The book may seem to be nonsensical during the first read, but much meaning could be found in a lot of his funniest and darkest statements.  They are funny because they are true and therein lies the meat of the story.  For example, “As soon as Mr. Prosser realized that he was substantially the loser after all, it was as if a weight lifted itself off his shoulders.  This was more like the world as he knew it.”  Many people base their lives off of becoming the winner of anything and everything.  There is that part of nature that does tell the person in their subconscious that any one person cannot have it all.  People want to be so much more.  They lose their sense of humor and any real purpose when they base their lives off of being winners.  Having a small character, no matter how insubstantial or doomed, understand and accept that they are not a winner is a relief.  Especially in science fiction, the characters take themselves too seriously.  There is always a world that could be blown up at any minute and all of the hero’s energy goes to stopping it.  A rare moment indeed when the hero realizes and accepts that they cannot stop the inevitable and even rarer when they experience a sense of relief.  People forget that the overwhelming sense of doom and constant pressure, no matter how dire the circumstances, only mess up the person experiencing them more.  A person who can accept it and let the relief overtake them is one that gets that life is not fair.

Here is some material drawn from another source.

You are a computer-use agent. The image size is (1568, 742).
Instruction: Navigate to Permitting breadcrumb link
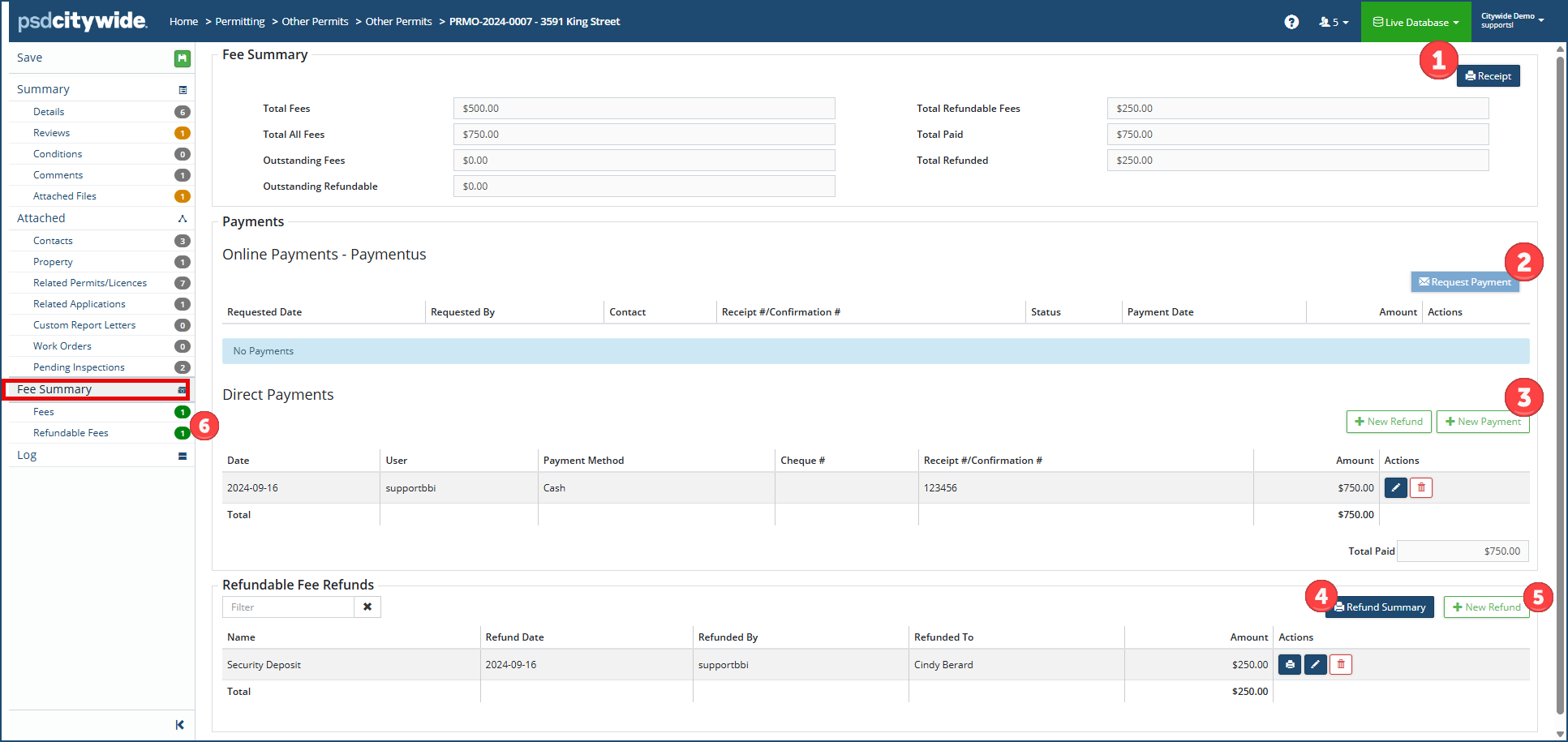[240, 22]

The idea of the towel as a symbol is ingenious.  “Any man who can hitch the length and breadth of the Galaxy, rough it, slum it, struggle against terrible odds, win through and still know where his towel is, is clearly a man to be reckoned with.”  It represents that a person is put together and knows where they are going.  It is a truly handy device to a hitchhiker.  A person who does not know where they are going or where they have been and is fine with it.  This seems to be what a good hitchhiker is to Ford Prefect.  A character who is laid back, but always searching for something more.  Someone who eats up information and observations as a lifeline.  I think the constant changes around Ford keep him sane.  He is surrounded by the different and the new and so, he is ‘on his toes’.

The most insightful statement to me was when Ford commented on the humans need to constantly state the obvious, “If they don’t keep exercising their lips,” he thought, “their brains start working.”  The question of why humans feel the need to talk about the most trivial of things to the point of never stopping is brought up here.  The need to constantly fill the silence with ourselves.  Is it our way of making ourselves more a part of the world around us?  Is it our way of connecting?  Or, is it as Ford sees it?


Basically, Adams was a very funny man.  He was this way because he observed and understood more than the rest of us are willing to admit to about ourselves.  He asked the important questions of triviality which no one else even realized needed to be asked by making jokes of them.  The man knew how to invade the subconscious and ‘tickle the funny bone’.